Beyond the west end of the village, the rim walk leads to a small area with a simple stone altar where ecumenical services are held during the tourist season. We’ve never attended one, but can imagine that they focus on the majesty of the place without pretending that an old guy in the sky created it as part of a six-day creation binge. The very fact that many of the Canyon’s landmarks were named for Asian religious figures attests to its transcending the limitations of any one belief system.
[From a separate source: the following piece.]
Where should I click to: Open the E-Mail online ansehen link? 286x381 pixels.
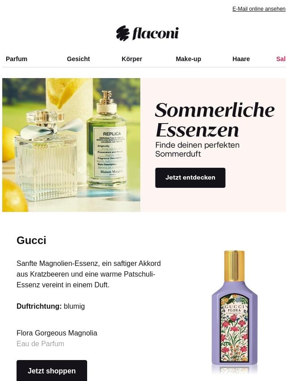click(259, 9)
But I’d like to propose that the Grand Canyon is more than anything else a temple to Taoist thought. We see the persistence of water in a place carved by it: “the softest thing in the universe overcomes the hardest” (ch. 43); “nothing is more soft and yielding that water, yet for attacking the solid and strong nothing is better” (78); “it flows in places men reject and so is like the Tao” (8). We also see the ultimate representation of the Tao as an empty vessel (4) in a place that allows us to fully exalt “the valley spirit” (6).

Taoists value the strength of low position, and here is a place that takes you constantly lower, where the immutability of time is on permanent display. And, especially in the winter, we find the rejuvenating power of tranquility. “Returning to the source is stillness, which is the way of nature. The way of nature is unchanging” (16). (All quotes from Feng/English translation.)

So rant on, young-earthers. But after sitting on the edge of the rim, I’d have to agree with Lao Tzu, that “ignoring knowledge is sickness” (71).